# [Task requirements]
Reproduce the following lines without any changes.

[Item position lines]
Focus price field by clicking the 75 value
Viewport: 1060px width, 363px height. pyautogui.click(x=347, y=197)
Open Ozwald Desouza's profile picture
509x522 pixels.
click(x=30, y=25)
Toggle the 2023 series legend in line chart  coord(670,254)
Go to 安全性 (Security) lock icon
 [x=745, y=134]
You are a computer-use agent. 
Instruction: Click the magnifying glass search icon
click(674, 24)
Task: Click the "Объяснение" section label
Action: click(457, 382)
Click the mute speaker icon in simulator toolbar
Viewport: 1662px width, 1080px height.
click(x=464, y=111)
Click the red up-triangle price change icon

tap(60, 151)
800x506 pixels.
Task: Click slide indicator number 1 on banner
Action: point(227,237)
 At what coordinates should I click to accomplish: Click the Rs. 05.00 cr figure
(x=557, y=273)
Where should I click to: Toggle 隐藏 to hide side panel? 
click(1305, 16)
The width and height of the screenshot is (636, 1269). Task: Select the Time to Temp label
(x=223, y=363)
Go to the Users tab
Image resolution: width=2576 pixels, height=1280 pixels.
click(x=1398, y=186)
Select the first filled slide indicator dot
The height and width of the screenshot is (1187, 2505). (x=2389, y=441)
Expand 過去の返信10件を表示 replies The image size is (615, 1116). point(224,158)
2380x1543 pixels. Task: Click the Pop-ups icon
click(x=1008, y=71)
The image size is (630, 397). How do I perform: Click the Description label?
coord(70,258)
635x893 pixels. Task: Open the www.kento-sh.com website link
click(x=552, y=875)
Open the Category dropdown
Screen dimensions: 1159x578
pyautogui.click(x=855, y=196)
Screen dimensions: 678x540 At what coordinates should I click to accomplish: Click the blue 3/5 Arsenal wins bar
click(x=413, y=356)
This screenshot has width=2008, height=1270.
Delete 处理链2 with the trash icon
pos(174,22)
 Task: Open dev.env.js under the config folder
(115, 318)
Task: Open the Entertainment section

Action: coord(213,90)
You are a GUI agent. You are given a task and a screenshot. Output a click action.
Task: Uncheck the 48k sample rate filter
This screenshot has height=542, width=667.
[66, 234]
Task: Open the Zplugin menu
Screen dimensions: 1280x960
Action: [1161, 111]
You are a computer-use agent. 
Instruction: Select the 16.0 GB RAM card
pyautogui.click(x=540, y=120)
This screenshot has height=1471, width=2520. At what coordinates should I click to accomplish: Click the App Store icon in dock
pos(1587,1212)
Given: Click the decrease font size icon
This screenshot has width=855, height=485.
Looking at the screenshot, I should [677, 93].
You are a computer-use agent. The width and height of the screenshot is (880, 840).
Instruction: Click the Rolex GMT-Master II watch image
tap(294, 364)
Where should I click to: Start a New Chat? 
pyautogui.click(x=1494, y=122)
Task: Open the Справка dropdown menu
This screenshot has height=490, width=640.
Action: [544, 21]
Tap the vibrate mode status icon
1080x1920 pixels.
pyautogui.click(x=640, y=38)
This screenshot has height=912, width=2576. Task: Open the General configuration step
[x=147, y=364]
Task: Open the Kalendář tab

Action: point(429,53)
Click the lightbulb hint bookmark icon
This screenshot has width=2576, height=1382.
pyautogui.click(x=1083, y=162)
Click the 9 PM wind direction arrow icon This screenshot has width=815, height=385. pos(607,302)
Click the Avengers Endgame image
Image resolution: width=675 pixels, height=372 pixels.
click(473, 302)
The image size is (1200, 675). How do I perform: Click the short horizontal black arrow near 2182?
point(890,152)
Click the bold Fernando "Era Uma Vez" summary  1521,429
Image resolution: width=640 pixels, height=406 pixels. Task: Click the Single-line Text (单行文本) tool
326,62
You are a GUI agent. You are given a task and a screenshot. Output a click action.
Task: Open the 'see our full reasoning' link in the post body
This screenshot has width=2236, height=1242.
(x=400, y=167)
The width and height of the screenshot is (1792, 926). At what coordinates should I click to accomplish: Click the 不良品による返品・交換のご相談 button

# [Answer in full]
Focus price field by clicking the 75 value
Viewport: 1060px width, 363px height. pyautogui.click(x=347, y=197)
Open Ozwald Desouza's profile picture
509x522 pixels.
click(x=30, y=25)
Toggle the 2023 series legend in line chart  coord(670,254)
Go to 安全性 (Security) lock icon
 [x=745, y=134]
You are a computer-use agent. 
Instruction: Click the magnifying glass search icon
click(674, 24)
Task: Click the "Объяснение" section label
Action: click(457, 382)
Click the mute speaker icon in simulator toolbar
Viewport: 1662px width, 1080px height.
click(x=464, y=111)
Click the red up-triangle price change icon

tap(60, 151)
800x506 pixels.
Task: Click slide indicator number 1 on banner
Action: point(227,237)
 At what coordinates should I click to accomplish: Click the Rs. 05.00 cr figure
(x=557, y=273)
Where should I click to: Toggle 隐藏 to hide side panel? 
click(1305, 16)
The width and height of the screenshot is (636, 1269). Task: Select the Time to Temp label
(x=223, y=363)
Go to the Users tab
Image resolution: width=2576 pixels, height=1280 pixels.
click(x=1398, y=186)
Select the first filled slide indicator dot
The height and width of the screenshot is (1187, 2505). (x=2389, y=441)
Expand 過去の返信10件を表示 replies The image size is (615, 1116). point(224,158)
2380x1543 pixels. Task: Click the Pop-ups icon
click(x=1008, y=71)
The image size is (630, 397). How do I perform: Click the Description label?
coord(70,258)
635x893 pixels. Task: Open the www.kento-sh.com website link
click(x=552, y=875)
Open the Category dropdown
Screen dimensions: 1159x578
pyautogui.click(x=855, y=196)
Screen dimensions: 678x540 At what coordinates should I click to accomplish: Click the blue 3/5 Arsenal wins bar
click(x=413, y=356)
This screenshot has width=2008, height=1270.
Delete 处理链2 with the trash icon
pos(174,22)
 Task: Open dev.env.js under the config folder
(115, 318)
Task: Open the Entertainment section

Action: coord(213,90)
You are a GUI agent. You are given a task and a screenshot. Output a click action.
Task: Uncheck the 48k sample rate filter
This screenshot has height=542, width=667.
[66, 234]
Task: Open the Zplugin menu
Screen dimensions: 1280x960
Action: [1161, 111]
You are a computer-use agent. 
Instruction: Select the 16.0 GB RAM card
pyautogui.click(x=540, y=120)
This screenshot has height=1471, width=2520. At what coordinates should I click to accomplish: Click the App Store icon in dock
pos(1587,1212)
Given: Click the decrease font size icon
This screenshot has width=855, height=485.
Looking at the screenshot, I should [677, 93].
You are a computer-use agent. The width and height of the screenshot is (880, 840).
Instruction: Click the Rolex GMT-Master II watch image
tap(294, 364)
Where should I click to: Start a New Chat? 
pyautogui.click(x=1494, y=122)
Task: Open the Справка dropdown menu
This screenshot has height=490, width=640.
Action: [544, 21]
Tap the vibrate mode status icon
1080x1920 pixels.
pyautogui.click(x=640, y=38)
This screenshot has height=912, width=2576. Task: Open the General configuration step
[x=147, y=364]
Task: Open the Kalendář tab

Action: point(429,53)
Click the lightbulb hint bookmark icon
This screenshot has width=2576, height=1382.
pyautogui.click(x=1083, y=162)
Click the 9 PM wind direction arrow icon This screenshot has width=815, height=385. pos(607,302)
Click the Avengers Endgame image
Image resolution: width=675 pixels, height=372 pixels.
click(473, 302)
The image size is (1200, 675). How do I perform: Click the short horizontal black arrow near 2182?
point(890,152)
Click the bold Fernando "Era Uma Vez" summary  1521,429
Image resolution: width=640 pixels, height=406 pixels. Task: Click the Single-line Text (单行文本) tool
326,62
You are a GUI agent. You are given a task and a screenshot. Output a click action.
Task: Open the 'see our full reasoning' link in the post body
This screenshot has width=2236, height=1242.
(x=400, y=167)
The width and height of the screenshot is (1792, 926). At what coordinates should I click to accomplish: Click the 不良品による返品・交換のご相談 button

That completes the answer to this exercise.